Notice that the solution of

```
Dtx(u1(t,x))
```

is simply the sum of 2 generic functions `f(t)+g(x)`

. And the boundary condition will fix `f`

and `g`

.

The extra equations like

`Dxx(u1(t,x))`

just force `f`

and `g`

to be linear.

As long as the boundary condition functions are linear (the boundary condition function satisfy the equations) they will be automatically satisfied in the entire domain (they are more constraints than evolution equations).

I set up this basic example, so that once this works I can start adding non-zero right-hand sides to couple the equations. And start considering more interesting boundary conditions functions.

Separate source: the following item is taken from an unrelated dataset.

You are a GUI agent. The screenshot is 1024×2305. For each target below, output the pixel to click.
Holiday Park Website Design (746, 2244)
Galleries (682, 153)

If it provides extra motivation the full system will be equivalent to the Einstein Equations (General Relativity) describing the collapse to a black hole in spherical symmetry in “horizon penetrating” coordinates, including Hawking evaporation. I think it could be a nice example to have in the “tutorials”, but one step at a time. Let’s just figure out if I’m doing something dumb in the simplest case first.

PS the code is runnable and will produce

**To give some extra context:**

I’m aware that one can get stuck in local minima during the optimization process.

I’m aware that there is functionality to re-weight the pde/bc cost functions (but I could not really get anywhere, not sure if I was doing the correct thing)

I’m aware that you can of course reformulate the problem by defining you functions u1 and u2 as u1’ and u2’ as u1+ bc(x) + bc(y) etc so that the boundary conditions for u1’ and u2’ are just zero. But in my mind there is nothing special with a boundary condition being identically zero unless the default network parameters tend to be closer to that configuration (and so closer to the minima). One could get similar results by just pre-training the net to be equal to bc(x)+bc(y) I guess, and start a new optimization from there, but it wasn’t obvious to me how to achieve that practically from the documentation.

In practice I want to make sure that the setup above is correct (it’s a modification of one of the examples) and that there are no intrinsic limitations in the package for the type of system I described, before we start testing all kind of different alternative.

If someone expert in that specific package and/or the general modeling ecosystem could take a look it would definitely be helpful to move in the correct direction and avoid fighting windmills.